▶ [Problem statement]: Reproduce all of the items below, replacing each occurrence of "GUI agent" with "graphical interface agent" and leaving everything else unchanged.

▶ [Material for this exercise]:
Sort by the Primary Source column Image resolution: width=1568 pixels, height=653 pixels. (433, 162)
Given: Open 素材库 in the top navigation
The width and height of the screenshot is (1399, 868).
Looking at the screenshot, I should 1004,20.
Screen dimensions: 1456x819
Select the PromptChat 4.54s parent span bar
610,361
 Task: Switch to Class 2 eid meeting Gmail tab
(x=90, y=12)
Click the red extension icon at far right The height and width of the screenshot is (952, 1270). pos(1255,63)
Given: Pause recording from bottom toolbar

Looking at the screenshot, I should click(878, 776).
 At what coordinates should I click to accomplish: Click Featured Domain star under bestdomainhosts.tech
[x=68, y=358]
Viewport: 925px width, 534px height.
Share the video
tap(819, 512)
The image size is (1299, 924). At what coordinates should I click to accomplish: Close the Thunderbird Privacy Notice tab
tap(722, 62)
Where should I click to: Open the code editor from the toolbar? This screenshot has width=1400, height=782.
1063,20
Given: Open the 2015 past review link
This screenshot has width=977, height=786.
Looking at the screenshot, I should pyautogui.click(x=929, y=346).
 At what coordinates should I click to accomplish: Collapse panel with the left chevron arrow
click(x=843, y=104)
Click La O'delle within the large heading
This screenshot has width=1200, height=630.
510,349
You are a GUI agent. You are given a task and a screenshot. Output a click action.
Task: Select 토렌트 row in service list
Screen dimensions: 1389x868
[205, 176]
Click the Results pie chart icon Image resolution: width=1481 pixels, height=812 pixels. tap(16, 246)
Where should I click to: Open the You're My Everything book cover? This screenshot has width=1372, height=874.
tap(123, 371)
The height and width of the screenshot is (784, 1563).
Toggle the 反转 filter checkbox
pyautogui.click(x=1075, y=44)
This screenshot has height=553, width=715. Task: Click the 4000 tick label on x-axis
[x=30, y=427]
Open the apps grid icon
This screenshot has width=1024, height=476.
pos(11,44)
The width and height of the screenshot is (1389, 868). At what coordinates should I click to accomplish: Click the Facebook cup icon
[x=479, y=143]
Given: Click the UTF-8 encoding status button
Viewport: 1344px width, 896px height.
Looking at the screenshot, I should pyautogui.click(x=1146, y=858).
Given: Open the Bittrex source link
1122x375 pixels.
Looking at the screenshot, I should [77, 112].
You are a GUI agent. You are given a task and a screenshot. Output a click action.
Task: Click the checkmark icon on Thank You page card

▶ [Written solution]:
Sort by the Primary Source column Image resolution: width=1568 pixels, height=653 pixels. (433, 162)
Given: Open 素材库 in the top navigation
The width and height of the screenshot is (1399, 868).
Looking at the screenshot, I should 1004,20.
Screen dimensions: 1456x819
Select the PromptChat 4.54s parent span bar
610,361
 Task: Switch to Class 2 eid meeting Gmail tab
(x=90, y=12)
Click the red extension icon at far right The height and width of the screenshot is (952, 1270). pos(1255,63)
Given: Pause recording from bottom toolbar

Looking at the screenshot, I should click(878, 776).
 At what coordinates should I click to accomplish: Click Featured Domain star under bestdomainhosts.tech
[x=68, y=358]
Viewport: 925px width, 534px height.
Share the video
tap(819, 512)
The image size is (1299, 924). At what coordinates should I click to accomplish: Close the Thunderbird Privacy Notice tab
tap(722, 62)
Where should I click to: Open the code editor from the toolbar? This screenshot has width=1400, height=782.
1063,20
Given: Open the 2015 past review link
This screenshot has width=977, height=786.
Looking at the screenshot, I should pyautogui.click(x=929, y=346).
 At what coordinates should I click to accomplish: Collapse panel with the left chevron arrow
click(x=843, y=104)
Click La O'delle within the large heading
This screenshot has width=1200, height=630.
510,349
You are a graphical interface agent. You are given a task and a screenshot. Output a click action.
Task: Select 토렌트 row in service list
Screen dimensions: 1389x868
[205, 176]
Click the Results pie chart icon Image resolution: width=1481 pixels, height=812 pixels. tap(16, 246)
Where should I click to: Open the You're My Everything book cover? This screenshot has width=1372, height=874.
tap(123, 371)
The height and width of the screenshot is (784, 1563).
Toggle the 反转 filter checkbox
pyautogui.click(x=1075, y=44)
This screenshot has height=553, width=715. Task: Click the 4000 tick label on x-axis
[x=30, y=427]
Open the apps grid icon
This screenshot has width=1024, height=476.
pos(11,44)
The width and height of the screenshot is (1389, 868). At what coordinates should I click to accomplish: Click the Facebook cup icon
[x=479, y=143]
Given: Click the UTF-8 encoding status button
Viewport: 1344px width, 896px height.
Looking at the screenshot, I should pyautogui.click(x=1146, y=858).
Given: Open the Bittrex source link
1122x375 pixels.
Looking at the screenshot, I should [77, 112].
You are a graphical interface agent. You are given a task and a screenshot. Output a click action.
Task: Click the checkmark icon on Thank You page card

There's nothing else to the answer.